The Economics of Revolt: An Interview With Paul Mason

video

http://vimeo.com/85777706 


MegB

Che MacDonald Guevara wrote:

Sorry RW, but I thought you were a moderator.

To the moderators: It would not be the first time my gluteus maximus came into contact with another's foot. If I ever overstep the boundaries of babblepolicy please feel free to admonish me. This one of the best forums in Canada to bring about change in our country. The last thing I desire is to be banned from the best forum in our land.

Not to worry. You seem to be, at this point, conscientious enough to understand what genuine discussion is, so I would be less concerned with what moderators, like myself, 'police' than with the discussion you participate in and generate. I'm not sure what your experience with moderated political forums is, but we're extremely reluctant to suspend or ban anyone unless it's obvious that they're spammers or trolls.

Slumberjack

sherpa-finn wrote:

Sumberjack wrote: There's a few English lit folks around here who could red ink just about everything we type if they had a mind to.

Sorry SJ, but that sentence starts with a mistaken conjugation and then ends rather unhappily with a preposition. It should more correctly read: "There are a few English lit folks around here who could red ink just about everything we type if they had a mind to so do."
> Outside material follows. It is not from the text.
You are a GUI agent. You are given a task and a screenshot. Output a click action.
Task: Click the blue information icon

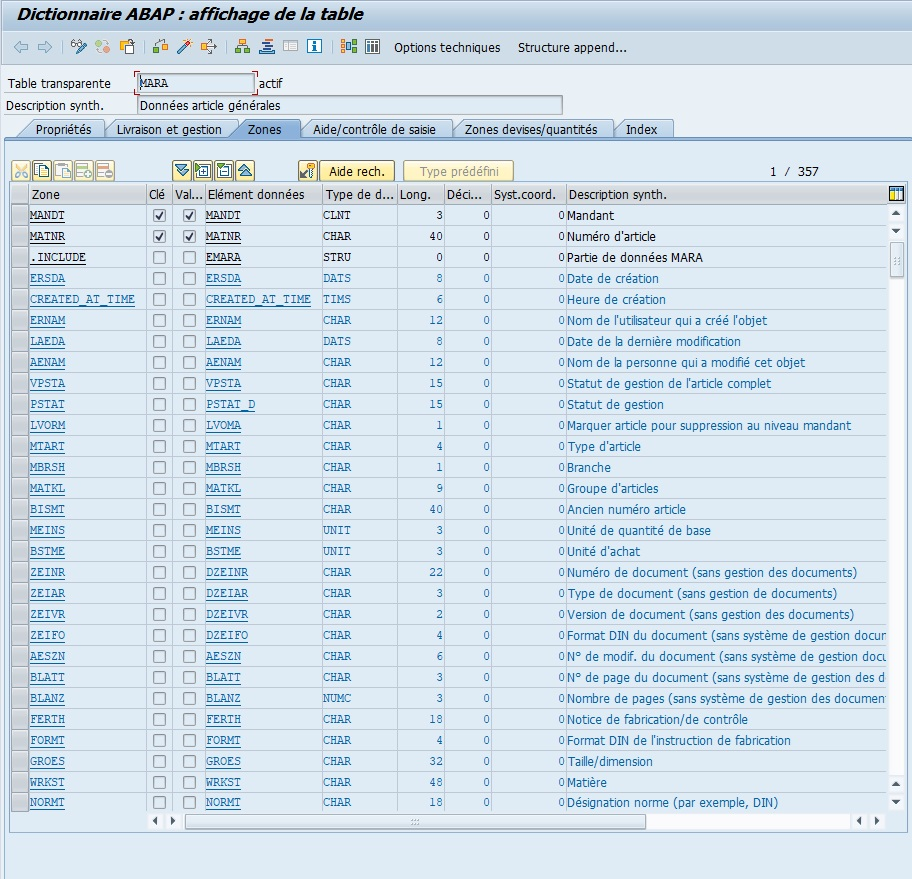(x=315, y=47)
OK. Apologies for the interruption. Please carry on with the revolution.  Wink 

Proof-read the manifesto!  Laughing

Che MacDonald G...

There quite a few people on this forum with senses of humour drier than a no-vertmouth martini (RW, right back @ U).

Che MacDonald G...

If this is a little too far out please delete it

Six minutes of amusing light entertainment.

Youtube(dot)com/watch_popup?v=SNPJMk2fgJU

 

mersh

sherpa-finn wrote:

... if they had a mind to so do.

Split infinitive?

Che MacDonald G...

votd asked if I would accept binding referenda concerning major issues.

I would say that it would be a step in the correct direction. But the fiscal resources, the time lag between determining issues to be put to a country-wide vote and the implementation of the referendum decision etc etc is unnecessary. Voting in a government which is in touch with the will of the majority of the population would be a more efficient method. 'Revelucion', as my hero would say.

 

Slumberjack

Che MacDonald Guevara wrote:
Democracy must return to Canada. I am willing to give my life to see that happen.

The problem historically is that one can never tell into who's hands such a struggle for democracy will fall into.  Generally we find that it's usually people who send other people to give their lives who benefit from such generosity.

Quote:
I am nowhere near to being an eloquent writer as most of the members of this community. My sincerest apologies to you for that.

I wouldnt' worry about that.  A semblance of functional literacy is pretty much all most of us are working from.  There's a few English lit folks around here who could red ink just about everything we type if they had a mind to.

Che MacDonald G...

No more to give on this topic?

Is anybody out there? Just nod if you can hear me. (Copyright Roger Waters & Dave Gilmour)

ygtbk

Still here.

Does "Several Species of Small Furry Animals Gathered Together in a Cave and Grooving with a Pict" ring a bell?